Find the word "Choose" in the data. Return every line where it appears.

▶ Collected data entries
-- Opening Marker --
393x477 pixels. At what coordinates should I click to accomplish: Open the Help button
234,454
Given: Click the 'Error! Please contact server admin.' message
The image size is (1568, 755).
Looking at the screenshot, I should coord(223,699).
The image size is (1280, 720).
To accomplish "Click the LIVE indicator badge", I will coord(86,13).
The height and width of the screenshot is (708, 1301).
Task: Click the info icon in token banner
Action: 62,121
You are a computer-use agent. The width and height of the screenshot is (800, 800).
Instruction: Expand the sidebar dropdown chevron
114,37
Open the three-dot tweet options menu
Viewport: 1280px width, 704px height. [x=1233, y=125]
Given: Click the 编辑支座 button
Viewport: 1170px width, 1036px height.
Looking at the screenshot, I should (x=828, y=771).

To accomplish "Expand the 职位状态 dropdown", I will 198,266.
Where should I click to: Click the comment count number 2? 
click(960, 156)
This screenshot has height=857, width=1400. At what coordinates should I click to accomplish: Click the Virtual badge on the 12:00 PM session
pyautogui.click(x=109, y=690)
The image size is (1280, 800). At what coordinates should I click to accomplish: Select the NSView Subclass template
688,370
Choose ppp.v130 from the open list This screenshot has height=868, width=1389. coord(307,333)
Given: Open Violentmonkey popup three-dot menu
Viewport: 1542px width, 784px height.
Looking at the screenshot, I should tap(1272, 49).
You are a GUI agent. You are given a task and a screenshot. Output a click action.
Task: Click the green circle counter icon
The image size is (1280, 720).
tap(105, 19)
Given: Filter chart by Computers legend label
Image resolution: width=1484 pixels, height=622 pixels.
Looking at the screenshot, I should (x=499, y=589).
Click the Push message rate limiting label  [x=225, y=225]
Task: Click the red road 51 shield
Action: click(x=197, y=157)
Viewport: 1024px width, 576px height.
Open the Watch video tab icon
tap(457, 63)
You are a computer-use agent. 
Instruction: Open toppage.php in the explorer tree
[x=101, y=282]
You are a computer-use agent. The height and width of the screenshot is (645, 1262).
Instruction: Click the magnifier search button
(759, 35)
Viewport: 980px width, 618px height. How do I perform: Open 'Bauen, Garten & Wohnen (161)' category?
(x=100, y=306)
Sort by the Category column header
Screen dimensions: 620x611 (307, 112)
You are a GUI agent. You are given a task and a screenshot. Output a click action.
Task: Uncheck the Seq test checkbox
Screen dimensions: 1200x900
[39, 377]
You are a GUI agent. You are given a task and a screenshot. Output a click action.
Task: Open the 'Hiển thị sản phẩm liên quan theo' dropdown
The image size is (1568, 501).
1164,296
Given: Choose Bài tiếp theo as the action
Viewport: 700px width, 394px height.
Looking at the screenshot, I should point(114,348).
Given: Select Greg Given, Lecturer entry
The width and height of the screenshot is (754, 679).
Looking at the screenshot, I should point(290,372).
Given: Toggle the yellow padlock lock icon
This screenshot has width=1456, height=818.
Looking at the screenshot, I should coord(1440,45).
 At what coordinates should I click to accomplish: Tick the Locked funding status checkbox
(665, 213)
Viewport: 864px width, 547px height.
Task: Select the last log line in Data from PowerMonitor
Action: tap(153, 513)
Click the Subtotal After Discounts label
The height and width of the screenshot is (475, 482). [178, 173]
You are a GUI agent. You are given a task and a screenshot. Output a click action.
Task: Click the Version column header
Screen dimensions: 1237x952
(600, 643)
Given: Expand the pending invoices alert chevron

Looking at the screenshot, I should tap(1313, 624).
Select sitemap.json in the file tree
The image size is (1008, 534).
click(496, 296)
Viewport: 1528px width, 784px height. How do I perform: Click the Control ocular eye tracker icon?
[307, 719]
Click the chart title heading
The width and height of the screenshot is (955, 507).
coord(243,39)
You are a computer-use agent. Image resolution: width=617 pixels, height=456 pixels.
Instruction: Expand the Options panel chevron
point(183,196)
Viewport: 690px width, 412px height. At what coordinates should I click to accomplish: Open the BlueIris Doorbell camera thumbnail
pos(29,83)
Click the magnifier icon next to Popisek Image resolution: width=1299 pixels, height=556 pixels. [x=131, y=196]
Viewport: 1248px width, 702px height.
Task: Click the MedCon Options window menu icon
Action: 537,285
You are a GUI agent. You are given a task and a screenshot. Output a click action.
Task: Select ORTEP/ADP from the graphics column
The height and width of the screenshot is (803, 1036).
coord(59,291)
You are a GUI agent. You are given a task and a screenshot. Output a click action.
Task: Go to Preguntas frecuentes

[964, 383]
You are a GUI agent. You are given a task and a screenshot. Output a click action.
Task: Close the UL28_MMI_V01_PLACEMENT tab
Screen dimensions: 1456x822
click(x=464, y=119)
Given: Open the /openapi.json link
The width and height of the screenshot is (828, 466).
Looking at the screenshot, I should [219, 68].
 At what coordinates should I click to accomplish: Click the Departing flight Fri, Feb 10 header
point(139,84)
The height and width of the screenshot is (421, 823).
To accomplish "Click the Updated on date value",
-- Closing Marker --
▶ Task answer
Choose ppp.v130 from the open list This screenshot has height=868, width=1389. coord(307,333)
Given: Choose Bài tiếp theo as the action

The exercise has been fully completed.